Input material Block Start

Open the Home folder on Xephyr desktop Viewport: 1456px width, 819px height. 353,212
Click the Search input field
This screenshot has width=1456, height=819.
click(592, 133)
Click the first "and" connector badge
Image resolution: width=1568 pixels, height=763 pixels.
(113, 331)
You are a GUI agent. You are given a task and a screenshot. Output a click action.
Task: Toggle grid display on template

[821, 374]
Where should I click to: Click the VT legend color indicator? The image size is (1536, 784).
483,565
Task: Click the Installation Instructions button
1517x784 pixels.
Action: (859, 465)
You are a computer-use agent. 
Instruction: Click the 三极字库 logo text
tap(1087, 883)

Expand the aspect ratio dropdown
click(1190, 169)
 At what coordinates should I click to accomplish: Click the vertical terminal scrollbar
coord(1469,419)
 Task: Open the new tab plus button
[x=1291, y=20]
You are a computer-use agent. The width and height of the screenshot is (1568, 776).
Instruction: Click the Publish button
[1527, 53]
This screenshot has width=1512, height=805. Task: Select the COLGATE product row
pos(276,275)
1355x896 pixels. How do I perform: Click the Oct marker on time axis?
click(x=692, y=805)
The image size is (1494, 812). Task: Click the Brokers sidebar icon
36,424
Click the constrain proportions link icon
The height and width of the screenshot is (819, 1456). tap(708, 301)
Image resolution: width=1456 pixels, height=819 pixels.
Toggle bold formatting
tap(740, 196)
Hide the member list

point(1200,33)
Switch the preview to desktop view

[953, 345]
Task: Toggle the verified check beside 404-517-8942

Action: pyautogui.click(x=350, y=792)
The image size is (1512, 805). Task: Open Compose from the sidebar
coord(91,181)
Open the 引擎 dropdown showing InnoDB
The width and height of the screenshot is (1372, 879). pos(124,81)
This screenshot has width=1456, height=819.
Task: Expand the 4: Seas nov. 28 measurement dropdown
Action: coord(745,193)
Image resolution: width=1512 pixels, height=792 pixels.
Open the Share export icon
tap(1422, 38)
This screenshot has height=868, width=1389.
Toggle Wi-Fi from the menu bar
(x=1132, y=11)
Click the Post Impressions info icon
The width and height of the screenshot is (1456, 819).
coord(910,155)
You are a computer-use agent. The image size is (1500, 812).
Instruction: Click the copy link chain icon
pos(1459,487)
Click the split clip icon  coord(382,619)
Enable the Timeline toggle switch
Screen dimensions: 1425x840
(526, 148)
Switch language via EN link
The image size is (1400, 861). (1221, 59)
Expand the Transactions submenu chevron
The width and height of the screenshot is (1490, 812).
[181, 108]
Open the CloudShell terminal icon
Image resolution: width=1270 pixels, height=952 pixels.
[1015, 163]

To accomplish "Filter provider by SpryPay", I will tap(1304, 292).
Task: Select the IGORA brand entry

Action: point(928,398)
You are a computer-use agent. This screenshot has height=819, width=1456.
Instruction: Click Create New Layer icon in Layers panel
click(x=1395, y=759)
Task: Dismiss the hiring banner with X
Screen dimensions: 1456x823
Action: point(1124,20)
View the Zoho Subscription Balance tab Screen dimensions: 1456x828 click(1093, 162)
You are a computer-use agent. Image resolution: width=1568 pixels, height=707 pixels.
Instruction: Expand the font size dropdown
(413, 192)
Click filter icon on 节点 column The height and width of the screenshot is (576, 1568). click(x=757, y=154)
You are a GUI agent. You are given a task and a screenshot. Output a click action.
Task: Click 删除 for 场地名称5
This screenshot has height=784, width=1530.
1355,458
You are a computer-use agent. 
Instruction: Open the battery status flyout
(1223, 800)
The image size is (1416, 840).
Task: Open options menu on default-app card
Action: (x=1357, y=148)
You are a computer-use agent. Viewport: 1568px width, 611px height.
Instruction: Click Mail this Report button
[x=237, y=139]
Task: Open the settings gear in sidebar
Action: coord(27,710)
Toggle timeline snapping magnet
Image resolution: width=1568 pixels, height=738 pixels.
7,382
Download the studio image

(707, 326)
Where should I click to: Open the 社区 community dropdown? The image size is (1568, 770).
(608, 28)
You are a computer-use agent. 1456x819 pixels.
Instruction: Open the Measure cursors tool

Input material Block End

Beginning with the first line of the listing above, please write out every line exactly until you reach the line that contains "Task: Click the Installation", and include that one too.

Open the Home folder on Xephyr desktop Viewport: 1456px width, 819px height. 353,212
Click the Search input field
This screenshot has width=1456, height=819.
click(592, 133)
Click the first "and" connector badge
Image resolution: width=1568 pixels, height=763 pixels.
(113, 331)
You are a GUI agent. You are given a task and a screenshot. Output a click action.
Task: Toggle grid display on template

[821, 374]
Where should I click to: Click the VT legend color indicator? The image size is (1536, 784).
483,565
Task: Click the Installation Instructions button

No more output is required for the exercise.